Quelque grossiers que fussent les artifices de Vincent Bianchini, l’esprit d’observation dont l’avait doué la nature, et la parfaite connaissance qu’il avait des faiblesses et des travers d’autrui, le servaient mieux que la supériorité des autres. Il avait un profond et irrévocable mépris pour l’espèce humaine. Niant la conscience, il détestait tous ses semblables ; il ne reculait devant aucun moyen de corruption, et ne faisait jamais entrer en ligne de compte la possibilité des bons mouvemens. Ses noires prévisions se trouvaient presque toujours justifiées ; mais il est vrai de dire que, comme le vent d’orage ne brise que les arbres où la sève commence à tarir et dont la tige a perdu sa vigueur élastique, les méchantes inspirations de Bianchini ne triomphaient que des cœurs où le sentiment de l’amour, sève de la vie, coulait avec parcimonie, et se trouvait étouffé à chaque effort par la violence des passions contraires. Un instinct de lâcheté l’empêchait de s’attaquer directement aux ames fortes et généreuses. Il ne connaissait donc que le mauvais côté de la vie, et cette triste science le rendait téméraire dans l’exercice de la duplicité.
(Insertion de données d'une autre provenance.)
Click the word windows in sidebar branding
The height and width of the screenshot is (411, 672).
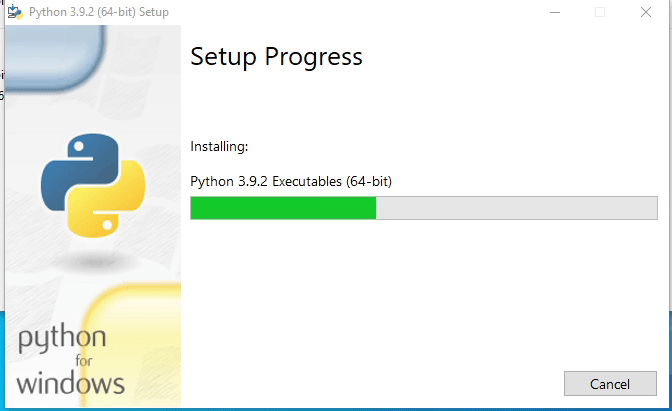[x=70, y=383]
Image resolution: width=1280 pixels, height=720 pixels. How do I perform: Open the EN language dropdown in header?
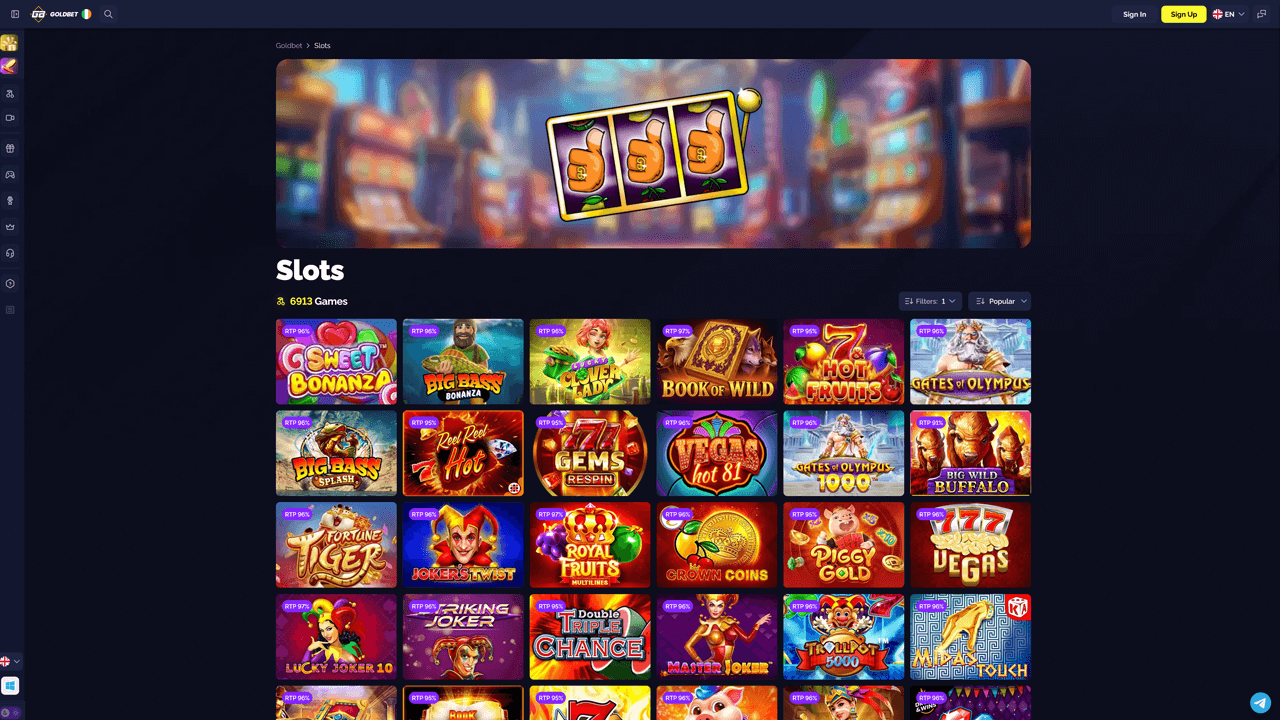(x=1228, y=14)
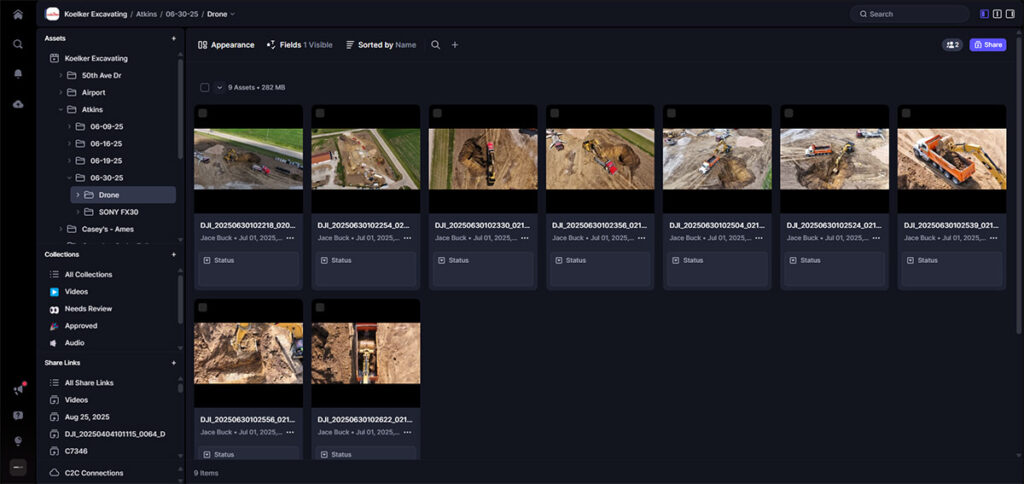Open the Appearance menu
This screenshot has height=484, width=1024.
[x=226, y=45]
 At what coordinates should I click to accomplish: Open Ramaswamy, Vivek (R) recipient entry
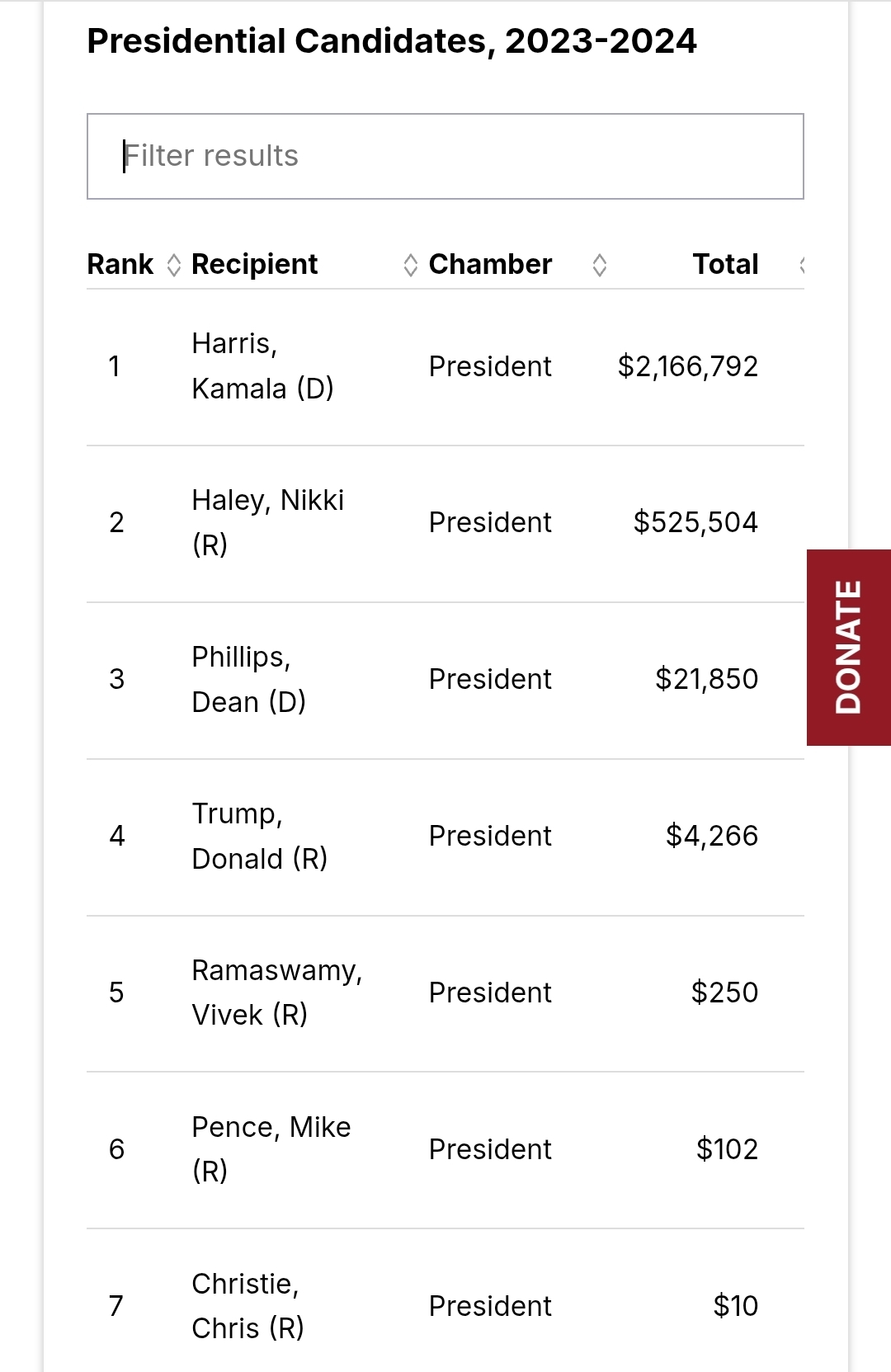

S’il avait osé improviser un mensonge aussi grossier avec le Bozza, c’est qu’il prévoyait que celui-ci, étant d’une nature méfiante et concentrée, n’en chercherait jamais l’éclaircissement. Le Bozza, sans aimer précisément l’imposture, haïssait la franchise. Sa grande plaie était un amour-propre immense, éternellement froissé, éternellement souffrant. Bianchini savait aussi que tout l’effort de sa volonté consistait à cacher cette blessure, et que la crainte de la trahir par ses paroles le rendait taciturne, incapable de toute expansion, ennemi de toute explication qui l’eût forcé de mettre à nu le fond de son ame. Si quelquefois Bartolomeo s’expliquait à demi avec Francesco, c’est que, voyant la mélancolie de celui-ci, et le croyant atteint du même mal, il le craignait moins que les autres ; mais il se trompait : la maladie de Francesco, avec les mêmes symptômes, avait un tout autre caractère que la sienne. Quant à Valerio, le Bozza ne le comprenant nullement, prenait le parti de le nier. Il était persuadé que toute cette naïve insouciance était une affectation perpétuelle pour avoir des amis, des partisans, et faire son chemin par la faveur des grands ; c’est à cause de cette erreur que la ruse de Bianchini avait réussi.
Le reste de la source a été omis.